In search of yield, investors are rotating their assets from equities into bonds
The current volatility, political uncertainty and concerns deriving from the Italian banking sector have been plaguing the markets. What will happen to the Italian financial sector remains to be seen. Under these circumstances, investors – in search of yield – are taking refuge in more resilient markets such as emerging markets and fixed income. Indeed, the Brexit created a local but not global shock. Its epicentre is the UK and Europe the first region to potentially suffer from the consequences. Emerging Markets, albeit linked to the global context, have shown resilience. They have also been supported by the Fed, which keeps postponing the next interest-rate increase and has remained particularly dovish.
We have shifted our focus to Fixed Income and increased our exposure to Emerging market debt, both in local and in hard currencies.
REGIONAL EQUITY STRATEGY
Shorter visibility implies a nimble approach to investments
Before the Brexit referendum, we reduced our exposure to European equities. We are currently underweight both European and UK equities. In adidition, while we have added to our US equity exposure, we are maintaining a neutral position. The Presidential election campaign might mitigate the encouraging development of inflation, employment and consumption.
We have also decided to take a neutral stance on emerging market equities: the short-term evolution will depend on the evolution of the USD, the Fed’s timing for an interest-rate hike and the global context.
Still neutral on Japanese equities
We are neutral on Japanese equities. Different GDP growth scenarios are possible depending on Japanese PM Abe and the Bank of Japan’s announcements. Looking at the trade-balance contribution to growth, exports and retail sales, growth should be positive in Q2 but the environment could become more challenging during the second half. Shinzo Abe ordered a new round of fiscal stimulus spending after a significant election victory last weekend. The objective is to support the corporate sector, which is struggling due to weak demand and the rise in the Japanese yen.

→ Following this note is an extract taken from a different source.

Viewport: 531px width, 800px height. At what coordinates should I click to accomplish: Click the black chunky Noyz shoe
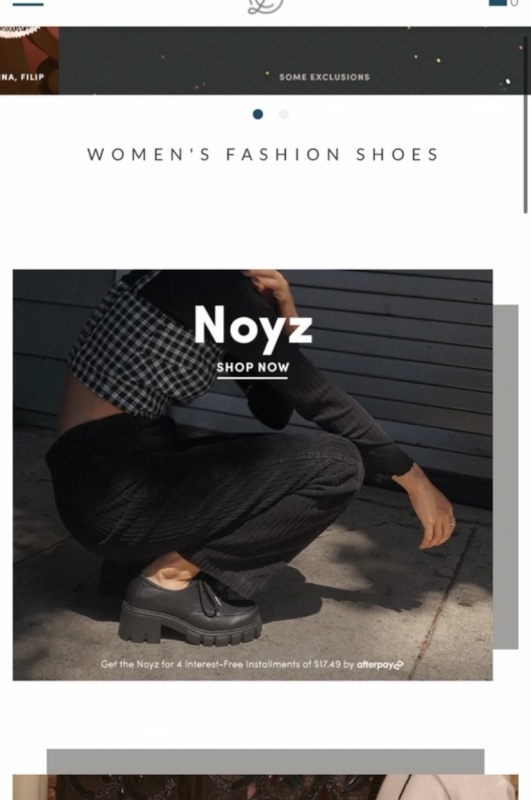tap(190, 610)
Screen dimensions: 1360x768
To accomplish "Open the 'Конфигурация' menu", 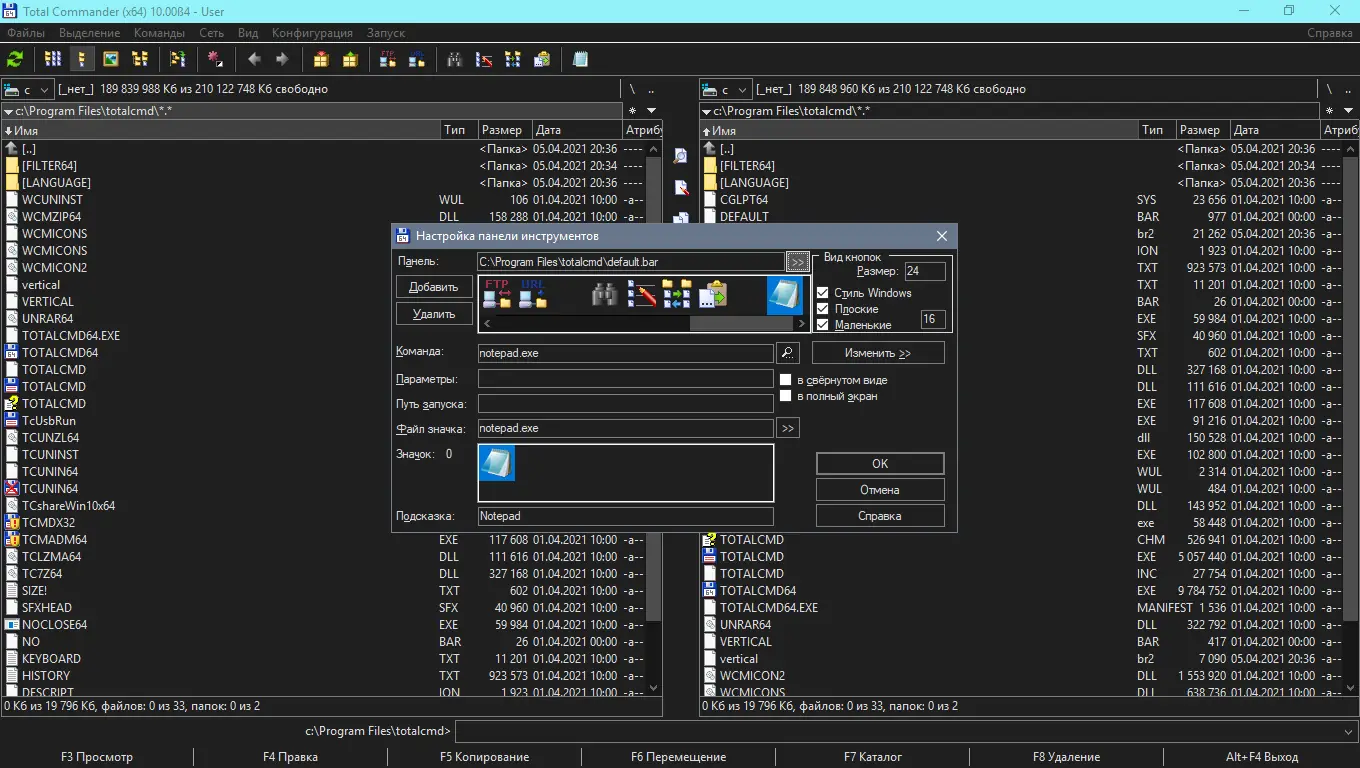I will point(312,33).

The size of the package is not known but the news was enough to hike the NIKKEI up 4%.
Economists are starting to question Abe’s focus on public-works spending. In the long term, it will not solve the country’s biggest structural issues – a declining population and workforce.
FIXED INCOME STRATEGY
Convictions on credit
On the credit side, we still like high-yield bonds as they hold an attractive carry and valuation. Momentum remains clearly supportive. We are also overweight credit on the European and the US sides.

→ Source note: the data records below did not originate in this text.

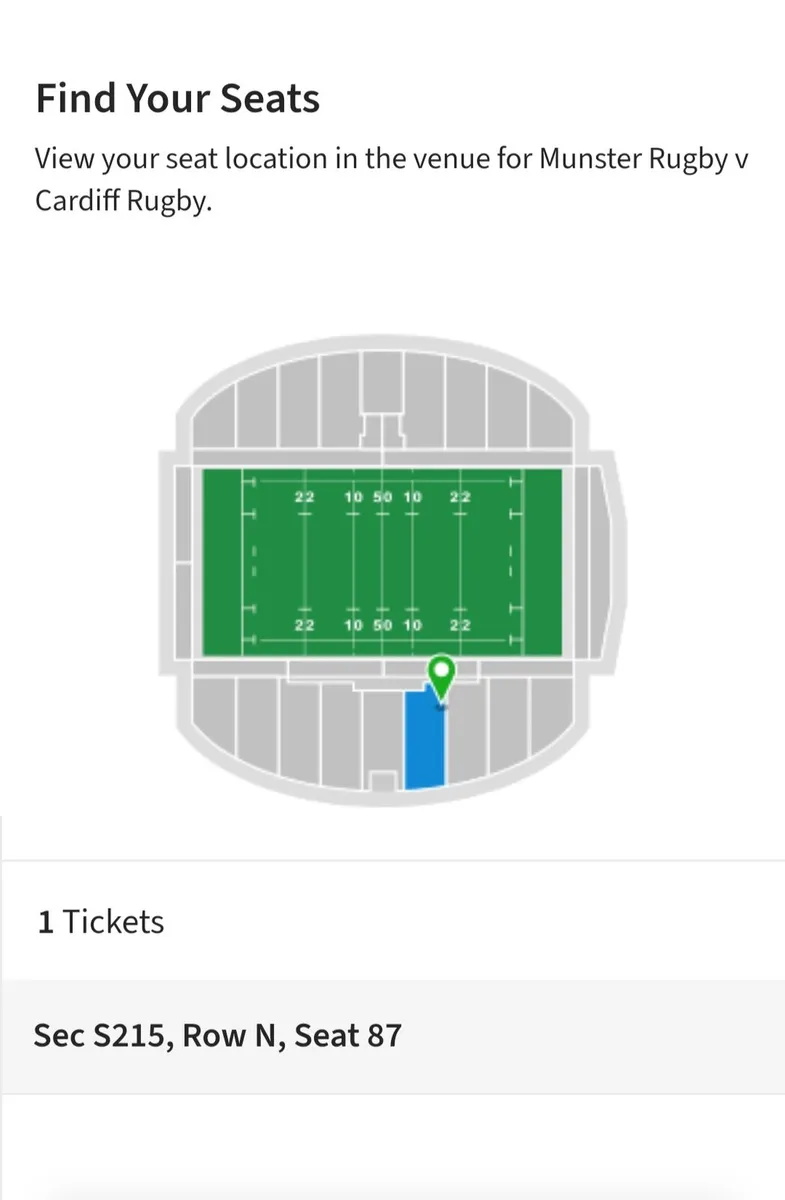Click the top 50 halfway line label
This screenshot has width=785, height=1200.
382,497
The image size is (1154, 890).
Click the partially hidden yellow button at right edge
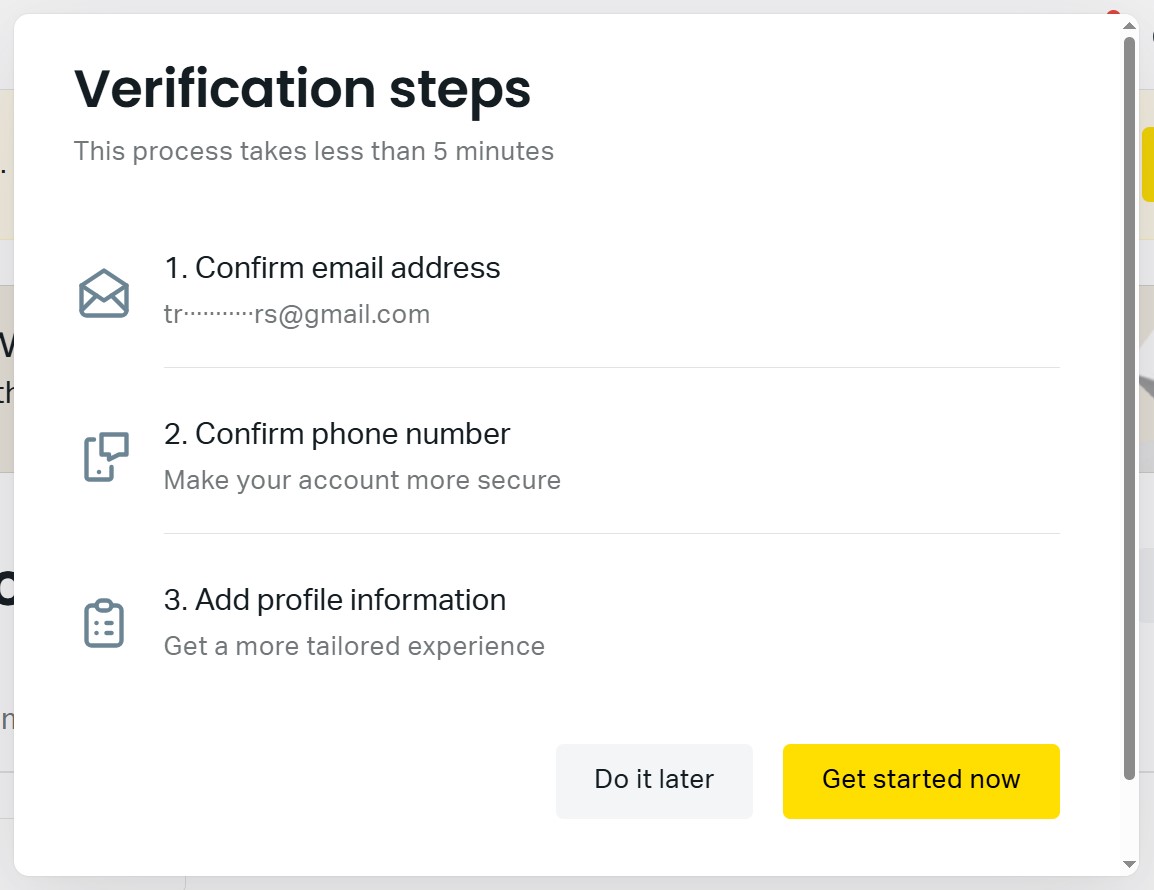pyautogui.click(x=1147, y=164)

Convictions on government bonds
Our fixed-income allocation is diversifying out of low- or negative-yielding government bonds. We have more conviction on Emerging markets, on which we are overweight.
The Brexit vote has further accelerated the search for yield. As a result, Emerging Market debt is the one asset class to have registered significant inflows in recent weeks.
We are keeping a neutral but well-diversified exposure to core and peripheral European bonds, US corporate bonds and inflation-linked bonds. Breakevens are pricing in 1.5% inflation foir the coming years, which looks overly cautious. 
COMMODITIES Strategy
Stabilisation of supply of & demand for oil
- Supply of, and demand for, oil have stabilised, hence its price as well. The oil-price evolution had become dependent on a US production decrease given that OPEC could not come to an agreement. The US oil-production decrease is on track. Rig numbers have bottomed and some rigs have re-opened.
- Gold had an impressive run in H1 2016, with a 28.8% price increase. Gold prices have been mainly supported by the drop in bond rates, the strong decrease in US real rates and its status as a safe haven in these uncertain times.